- **What you should do**: Your answer should hold each line of the material that contains the word "Select".

----

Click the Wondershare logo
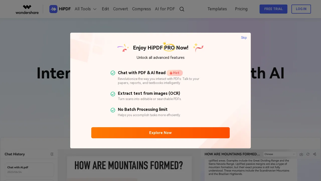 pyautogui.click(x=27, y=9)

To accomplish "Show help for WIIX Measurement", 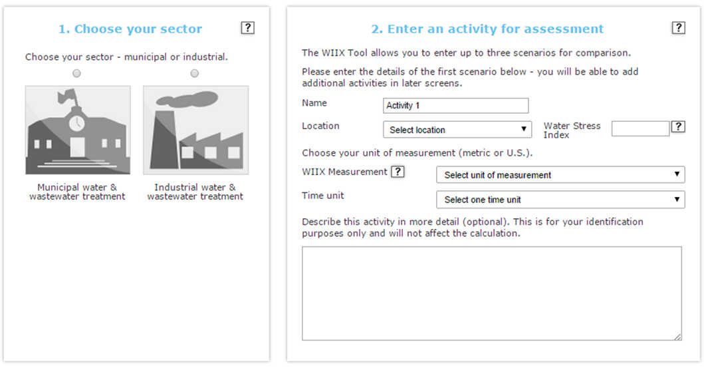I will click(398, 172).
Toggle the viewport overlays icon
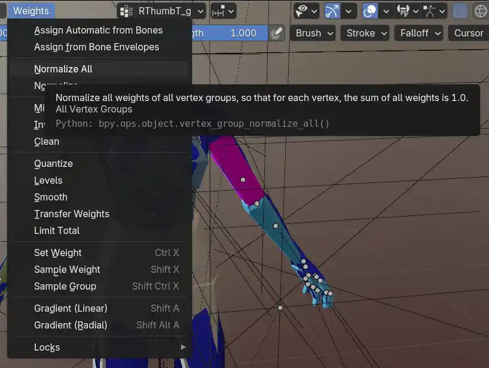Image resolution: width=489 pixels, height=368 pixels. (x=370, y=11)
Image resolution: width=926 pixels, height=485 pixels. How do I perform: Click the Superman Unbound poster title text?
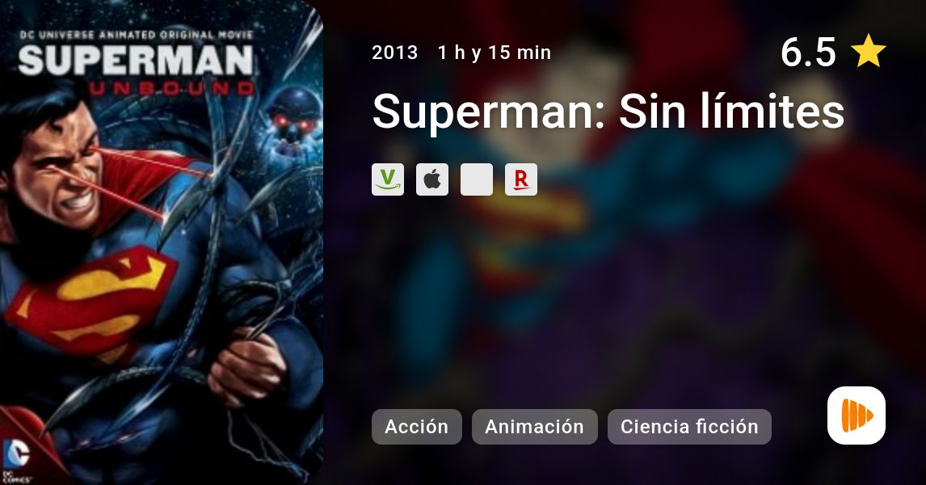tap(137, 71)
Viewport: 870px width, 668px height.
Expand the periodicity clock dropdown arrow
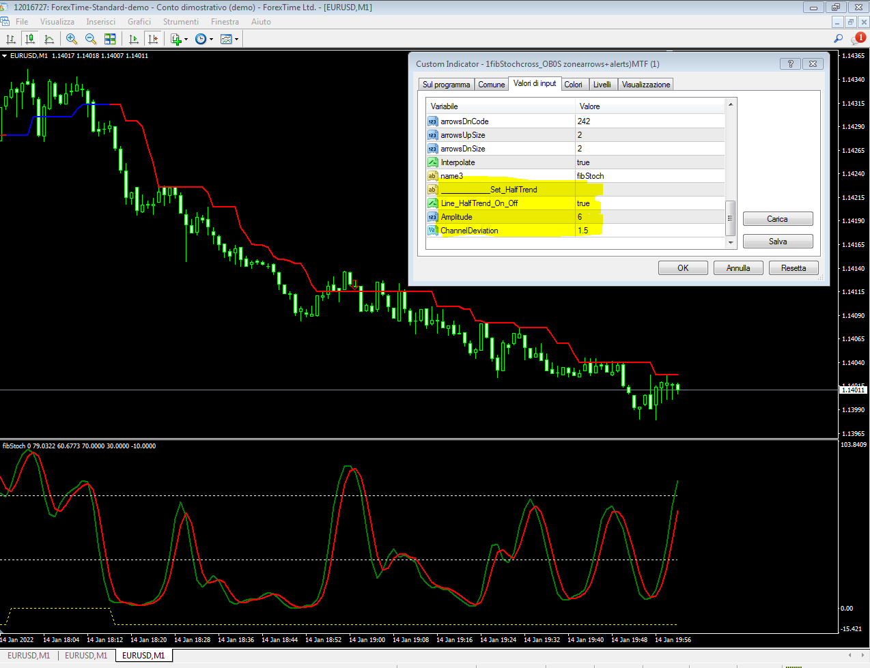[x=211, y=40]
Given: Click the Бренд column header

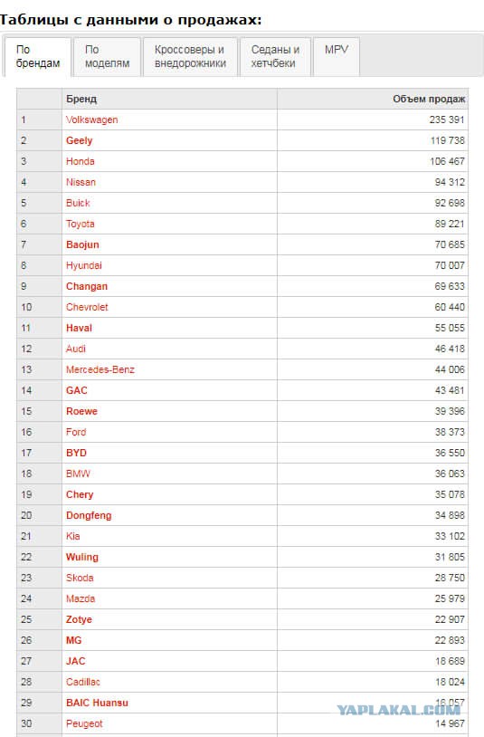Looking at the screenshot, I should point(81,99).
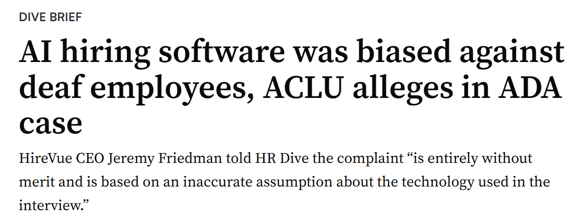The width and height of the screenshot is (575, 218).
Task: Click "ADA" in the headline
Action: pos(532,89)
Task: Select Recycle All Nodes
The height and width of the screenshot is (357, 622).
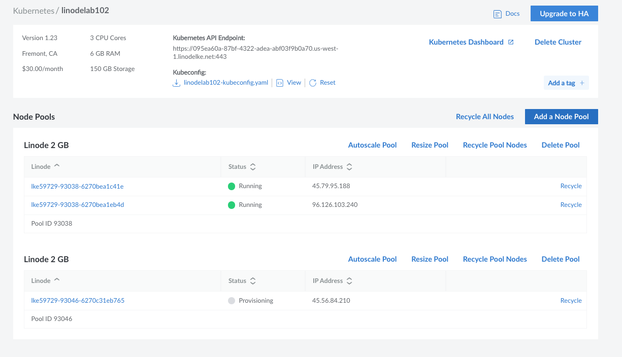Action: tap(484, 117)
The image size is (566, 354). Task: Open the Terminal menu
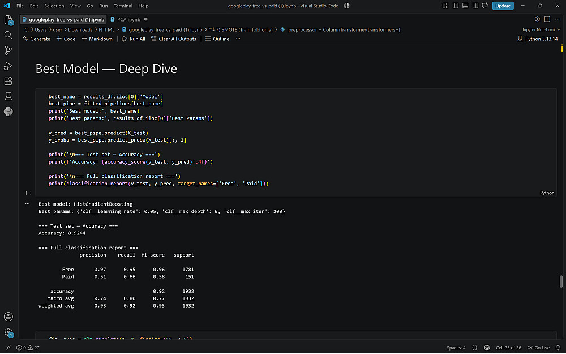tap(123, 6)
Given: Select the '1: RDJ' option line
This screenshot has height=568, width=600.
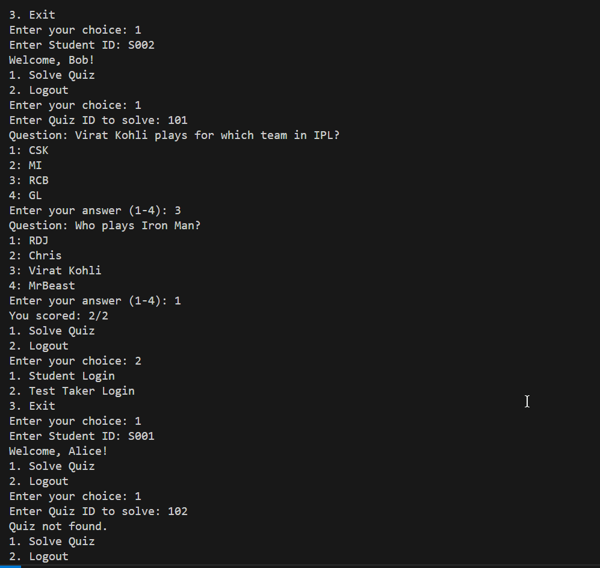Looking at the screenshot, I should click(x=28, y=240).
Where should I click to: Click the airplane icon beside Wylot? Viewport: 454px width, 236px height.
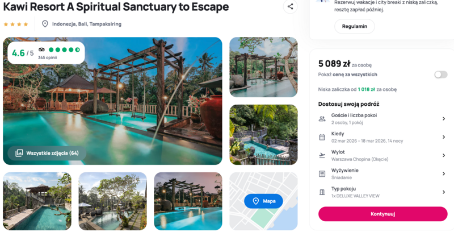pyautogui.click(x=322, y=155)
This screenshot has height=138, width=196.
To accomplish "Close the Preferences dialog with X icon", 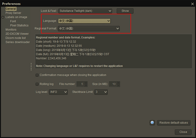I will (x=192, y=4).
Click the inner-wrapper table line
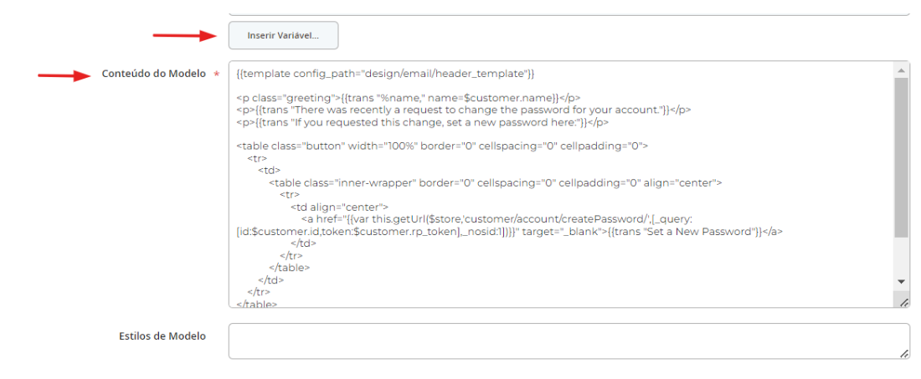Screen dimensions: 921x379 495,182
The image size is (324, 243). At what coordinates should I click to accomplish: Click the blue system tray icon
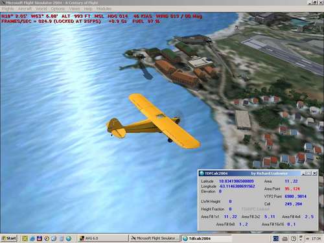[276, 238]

----

- **Exercise output**:
Task: Select Recycle All Nodes
Given: Select the '1: RDJ' option line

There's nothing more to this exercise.